The cornerstone of Madkhali-Salafi ideology, however, is the belief that religious authority in the Muslim world should be based on scholars’ virtues and behaviour (a classic Islamic methodology known as ilm al jarh wa taadil, the science of disparagement and praise); Madkhali’s followers hold that he is the most virtuous scholar in present times.
After realising the advantages of a Salafi current that preached against political dissent, the Qadhafi regime allowed Madkhalism to expand.
This self-styled religious investiture is the instrument with which Madkhali combats contemporary religious thinkers or political currents that he deems divisive or corruptive of the Muslim nation (umma).
His main targets are more revolutionary Salafi movements, particularly those of a Salafi-jihadist orientation, as well as political Islamists such as the Muslim Brotherhood.

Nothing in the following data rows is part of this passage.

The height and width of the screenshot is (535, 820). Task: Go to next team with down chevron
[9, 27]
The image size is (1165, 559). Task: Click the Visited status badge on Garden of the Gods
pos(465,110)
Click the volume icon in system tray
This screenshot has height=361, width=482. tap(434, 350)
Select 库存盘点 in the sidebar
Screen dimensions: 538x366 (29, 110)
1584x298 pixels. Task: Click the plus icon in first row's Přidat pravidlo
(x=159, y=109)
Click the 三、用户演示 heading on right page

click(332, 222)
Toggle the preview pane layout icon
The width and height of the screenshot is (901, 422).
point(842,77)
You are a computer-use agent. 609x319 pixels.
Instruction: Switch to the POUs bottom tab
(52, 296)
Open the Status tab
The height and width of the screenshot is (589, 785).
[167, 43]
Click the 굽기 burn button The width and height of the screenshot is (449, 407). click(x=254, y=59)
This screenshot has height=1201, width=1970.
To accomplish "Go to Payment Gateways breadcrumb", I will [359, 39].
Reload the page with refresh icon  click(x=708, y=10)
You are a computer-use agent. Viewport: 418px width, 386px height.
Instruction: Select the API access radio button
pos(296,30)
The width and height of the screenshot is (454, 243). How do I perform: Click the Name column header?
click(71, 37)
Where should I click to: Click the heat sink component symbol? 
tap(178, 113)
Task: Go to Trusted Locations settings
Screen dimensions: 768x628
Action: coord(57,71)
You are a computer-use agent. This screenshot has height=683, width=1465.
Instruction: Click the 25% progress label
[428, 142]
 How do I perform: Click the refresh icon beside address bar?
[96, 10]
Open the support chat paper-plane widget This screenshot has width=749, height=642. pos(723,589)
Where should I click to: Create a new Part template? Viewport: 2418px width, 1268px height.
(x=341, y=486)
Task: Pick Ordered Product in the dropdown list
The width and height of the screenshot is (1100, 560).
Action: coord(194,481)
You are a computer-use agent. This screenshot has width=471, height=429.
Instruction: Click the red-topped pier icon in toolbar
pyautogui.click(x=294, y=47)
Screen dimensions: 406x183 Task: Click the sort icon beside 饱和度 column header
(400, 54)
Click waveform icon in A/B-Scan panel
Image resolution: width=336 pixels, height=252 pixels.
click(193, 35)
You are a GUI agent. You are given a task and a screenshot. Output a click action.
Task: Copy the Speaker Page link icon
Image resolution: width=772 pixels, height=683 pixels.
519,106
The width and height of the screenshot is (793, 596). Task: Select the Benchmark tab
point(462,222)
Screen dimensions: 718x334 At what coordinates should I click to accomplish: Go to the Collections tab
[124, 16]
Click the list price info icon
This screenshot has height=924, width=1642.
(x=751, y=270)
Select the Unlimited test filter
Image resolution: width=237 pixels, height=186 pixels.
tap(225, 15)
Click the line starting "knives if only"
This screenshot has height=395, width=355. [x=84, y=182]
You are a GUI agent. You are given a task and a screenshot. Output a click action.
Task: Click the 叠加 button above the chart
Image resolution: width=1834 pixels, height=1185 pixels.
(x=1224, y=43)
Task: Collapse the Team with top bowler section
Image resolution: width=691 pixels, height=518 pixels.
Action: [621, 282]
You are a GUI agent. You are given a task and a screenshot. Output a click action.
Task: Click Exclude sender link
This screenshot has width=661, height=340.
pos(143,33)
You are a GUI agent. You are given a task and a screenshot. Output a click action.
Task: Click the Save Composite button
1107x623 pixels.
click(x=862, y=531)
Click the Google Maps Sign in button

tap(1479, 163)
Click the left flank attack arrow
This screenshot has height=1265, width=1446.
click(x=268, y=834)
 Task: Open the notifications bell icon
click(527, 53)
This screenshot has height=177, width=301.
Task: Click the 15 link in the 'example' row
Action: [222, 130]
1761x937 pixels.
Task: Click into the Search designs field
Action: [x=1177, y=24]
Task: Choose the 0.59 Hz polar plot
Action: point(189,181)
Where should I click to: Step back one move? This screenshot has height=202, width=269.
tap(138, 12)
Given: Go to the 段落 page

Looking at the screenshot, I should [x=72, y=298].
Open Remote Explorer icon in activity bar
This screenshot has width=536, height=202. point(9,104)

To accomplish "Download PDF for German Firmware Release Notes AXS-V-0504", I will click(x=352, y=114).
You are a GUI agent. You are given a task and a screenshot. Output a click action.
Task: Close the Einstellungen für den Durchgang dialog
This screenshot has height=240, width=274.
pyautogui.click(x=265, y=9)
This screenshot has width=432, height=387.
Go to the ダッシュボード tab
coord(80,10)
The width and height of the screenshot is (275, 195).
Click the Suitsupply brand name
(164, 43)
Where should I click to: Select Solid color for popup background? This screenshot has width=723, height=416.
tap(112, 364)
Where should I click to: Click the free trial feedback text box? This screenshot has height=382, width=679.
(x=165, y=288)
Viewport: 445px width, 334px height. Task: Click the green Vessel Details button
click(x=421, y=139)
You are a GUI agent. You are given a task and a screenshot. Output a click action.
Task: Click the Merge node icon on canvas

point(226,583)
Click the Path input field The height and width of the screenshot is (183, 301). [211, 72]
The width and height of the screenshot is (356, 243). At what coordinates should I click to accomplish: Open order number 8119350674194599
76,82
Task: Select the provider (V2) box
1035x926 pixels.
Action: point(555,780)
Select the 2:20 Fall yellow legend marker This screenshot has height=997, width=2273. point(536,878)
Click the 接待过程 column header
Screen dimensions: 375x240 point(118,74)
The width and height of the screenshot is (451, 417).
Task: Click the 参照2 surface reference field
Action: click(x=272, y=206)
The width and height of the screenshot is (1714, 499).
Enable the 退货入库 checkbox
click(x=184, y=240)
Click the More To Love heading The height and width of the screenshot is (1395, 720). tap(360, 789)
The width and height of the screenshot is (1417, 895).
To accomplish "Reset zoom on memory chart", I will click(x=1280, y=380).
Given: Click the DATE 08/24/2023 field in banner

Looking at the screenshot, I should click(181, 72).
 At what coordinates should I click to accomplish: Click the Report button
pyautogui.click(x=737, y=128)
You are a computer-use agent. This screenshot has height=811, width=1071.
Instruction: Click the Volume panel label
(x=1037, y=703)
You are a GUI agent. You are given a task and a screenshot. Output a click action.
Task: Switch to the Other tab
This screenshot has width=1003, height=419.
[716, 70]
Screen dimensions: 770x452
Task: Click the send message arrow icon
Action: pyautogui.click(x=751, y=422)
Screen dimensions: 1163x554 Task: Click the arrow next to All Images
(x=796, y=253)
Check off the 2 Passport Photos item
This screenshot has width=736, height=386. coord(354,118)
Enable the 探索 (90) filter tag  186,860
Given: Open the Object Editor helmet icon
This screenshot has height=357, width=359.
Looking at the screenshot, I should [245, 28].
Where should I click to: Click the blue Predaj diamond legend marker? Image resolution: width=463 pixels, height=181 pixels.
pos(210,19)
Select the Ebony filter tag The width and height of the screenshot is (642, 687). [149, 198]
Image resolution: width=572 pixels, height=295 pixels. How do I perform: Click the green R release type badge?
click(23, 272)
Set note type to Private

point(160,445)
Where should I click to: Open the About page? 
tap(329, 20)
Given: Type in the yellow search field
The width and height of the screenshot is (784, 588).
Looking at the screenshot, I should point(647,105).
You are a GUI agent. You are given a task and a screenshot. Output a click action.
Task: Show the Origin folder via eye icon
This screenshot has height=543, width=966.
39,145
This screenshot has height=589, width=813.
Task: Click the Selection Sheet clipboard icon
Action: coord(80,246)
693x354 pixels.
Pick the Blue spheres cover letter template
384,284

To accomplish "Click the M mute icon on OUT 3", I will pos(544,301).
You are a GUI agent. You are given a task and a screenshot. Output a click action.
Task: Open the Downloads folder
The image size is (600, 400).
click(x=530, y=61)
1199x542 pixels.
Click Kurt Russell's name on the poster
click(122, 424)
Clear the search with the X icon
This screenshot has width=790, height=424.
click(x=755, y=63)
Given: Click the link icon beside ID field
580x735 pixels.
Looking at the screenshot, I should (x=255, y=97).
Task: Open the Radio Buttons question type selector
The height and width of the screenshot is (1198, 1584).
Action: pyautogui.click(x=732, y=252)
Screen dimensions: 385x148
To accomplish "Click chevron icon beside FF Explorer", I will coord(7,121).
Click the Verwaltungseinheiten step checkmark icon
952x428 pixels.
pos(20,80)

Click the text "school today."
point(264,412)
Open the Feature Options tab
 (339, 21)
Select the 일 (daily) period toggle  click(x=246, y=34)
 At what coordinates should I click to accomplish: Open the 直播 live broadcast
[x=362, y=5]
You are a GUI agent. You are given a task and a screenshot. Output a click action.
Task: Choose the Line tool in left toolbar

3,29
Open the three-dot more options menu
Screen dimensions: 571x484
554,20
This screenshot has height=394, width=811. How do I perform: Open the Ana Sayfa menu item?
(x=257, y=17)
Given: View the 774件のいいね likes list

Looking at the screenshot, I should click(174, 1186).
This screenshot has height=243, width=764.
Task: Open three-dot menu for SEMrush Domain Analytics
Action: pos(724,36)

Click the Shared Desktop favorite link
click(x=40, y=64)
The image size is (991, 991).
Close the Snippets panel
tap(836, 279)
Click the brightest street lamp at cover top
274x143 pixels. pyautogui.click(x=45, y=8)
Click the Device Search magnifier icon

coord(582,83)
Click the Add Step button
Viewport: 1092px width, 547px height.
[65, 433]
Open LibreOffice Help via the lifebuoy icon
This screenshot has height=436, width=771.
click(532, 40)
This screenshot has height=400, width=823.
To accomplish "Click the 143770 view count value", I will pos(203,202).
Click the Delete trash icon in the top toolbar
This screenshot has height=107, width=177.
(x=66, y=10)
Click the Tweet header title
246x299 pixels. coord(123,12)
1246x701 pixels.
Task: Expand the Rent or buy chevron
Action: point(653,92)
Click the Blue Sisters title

He also rejects democracy as contrary to Islam; accordingly, clerics associated with the trend in Libya regularly preach against a democratic path.
His Saudi origins and once prominent role in the Kingdom’s religious establishment have prompted accusations that his sermons and edicts on Libya serve a foreign agenda.
The ideology was introduced by Libyans who had studied at Madkhali-linked institutions in Saudi Arabia and Yemen, or who had been exposed to Madkhali-Salafism while on pilgrimage to Mecca and Medina.
Several of the key figures in Libya’s Madkhali movement today – including its most prominent preacher, Sheikh Abu Musab Majdi Hafala, mooted by some of his supporters as a possible future Grand Mufti (the top state-appointed religious position) – have attended religious colleges in Saudi Arabia and Yemen.
After realising the advantages of a Salafi current that preached against political dissent, the Qadhafi regime allowed Madkhalism to expand. Madkhali’s acolytes took over a number of existing mosques and opened new ones.
Later, as Madkhali used satellite television and the internet to spread his doctrine beyond Saudi Arabia, he gained more followers in Libya.
Over time, the Qadhafi regime also allowed Madkhali-Salafism to flourish as a counterweight to the influence of jihadist groups formed by Libyan veterans of the wars in Afghanistan and Iraq.
In their sermons and literature, Madkhalis warned against both banned political Islamist movements like the Muslim Brotherhood and jihadist groups opposed to Qadhafi’s rule (although both the Brotherhood and the Libyan Islamic Fighting Group – the most serious armed threat to the regime in the 1990s – reached an accommodation with the regime later).
Some within these groups believe Qadhafi placed Madkhalis in his security apparatus to help monitor mosques and other spaces for any sign of religiously inspired challenges to the regime.
In the 2000s, Qadhafi’s son Saadi began engaging with the Madkhali current, frequenting their mosques in Tripoli, seeking counsel from Madkhali clerics and growing the beard with shaved moustache typical of its adherents.
This earned Madkhalis the nickname “jamaat Saadi” (Saadi’s group) in the years leading up to the 2011 uprising.
At that time Madkhali-Salafism made inroads in several poorer neighbourhoods of Tripoli – most notably Buslim, Hadhba and Souq al-Juma, the hometowns of several Madkhalis now prominent in the city’s security apparatus – and Benghazi through dawa (proselytising) and charitable works.
During the first weeks of anti-regime protests in 2011, Madkhali clerics appeared on state television to denounce the demonstrations.
Madkhali himself urged Libyans not to participate in what he cast as sedition against a lawful ruler.
This inspired another nickname: Madkhalis became known as the “stay-at-home” group.
In the latter stages of the uprising, however, some adherents – particularly in Tripoli after it fell to rebel forces – joined armed groups that eventually grew to become key players in the new disorder.